> [Aim of the task] There is one span to output from the data below: the lines starting at the line with "[option] (215, 30)" and ending at the line with "Collections (215, 1023)". Output it exactly, ends included, nothing more.

> [Data for review]
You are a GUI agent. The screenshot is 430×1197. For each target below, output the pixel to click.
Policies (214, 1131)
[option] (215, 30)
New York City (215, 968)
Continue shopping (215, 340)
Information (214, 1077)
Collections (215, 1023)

...

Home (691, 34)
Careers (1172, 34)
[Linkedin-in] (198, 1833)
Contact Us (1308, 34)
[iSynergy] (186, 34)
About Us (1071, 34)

---

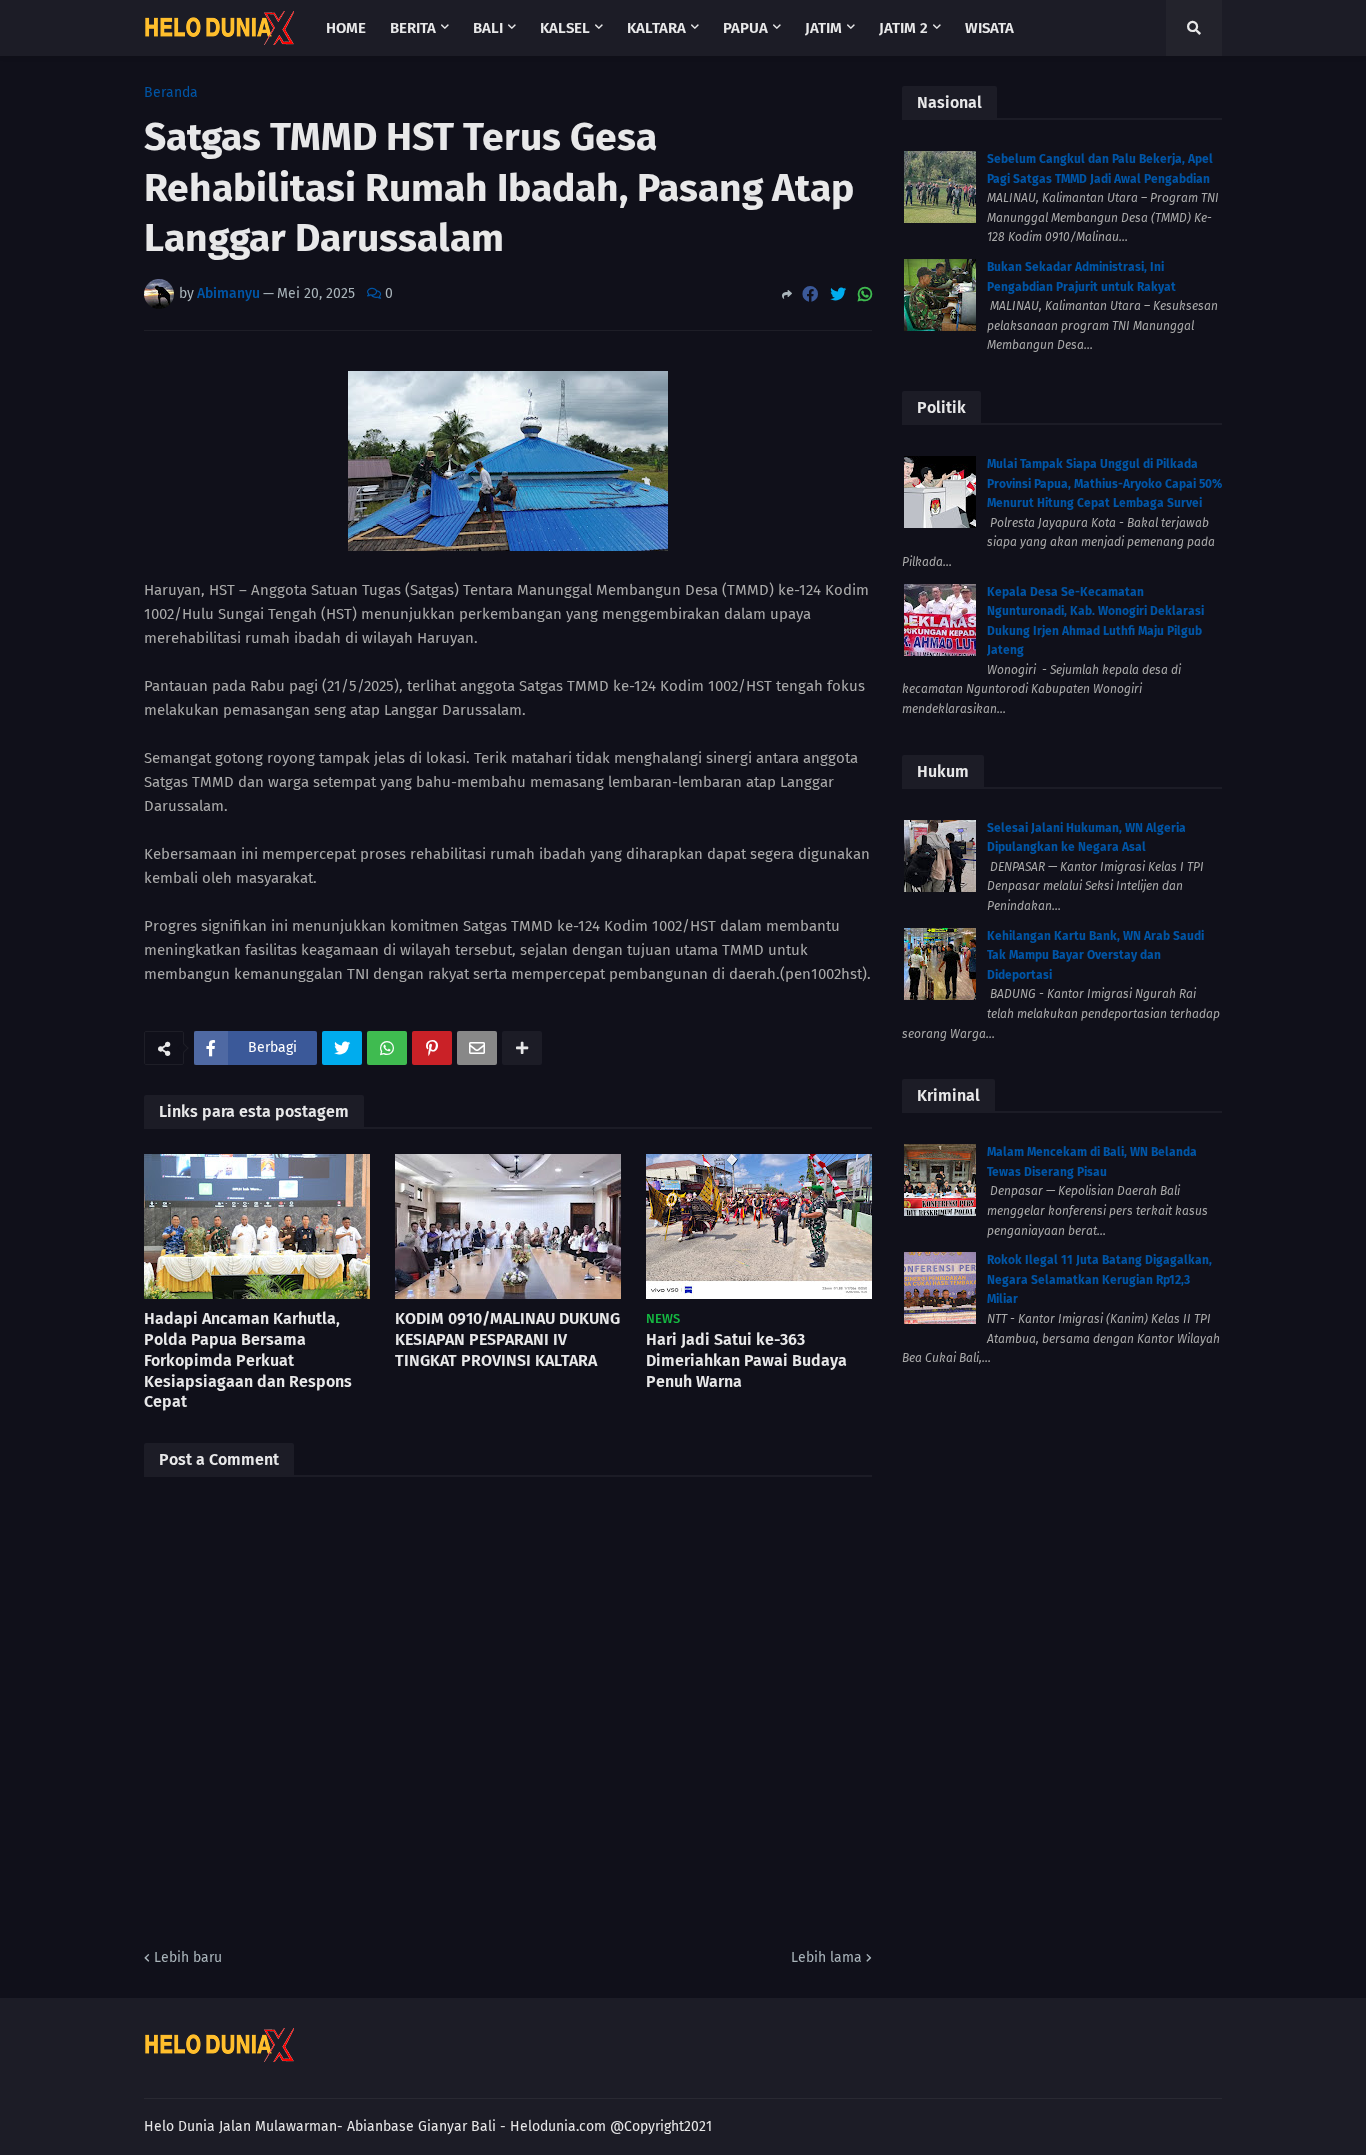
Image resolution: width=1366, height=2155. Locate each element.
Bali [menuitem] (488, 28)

> [Your solution]
[option] (215, 30)
New York City (215, 968)
Continue shopping (215, 340)
Information (214, 1077)
Collections (215, 1023)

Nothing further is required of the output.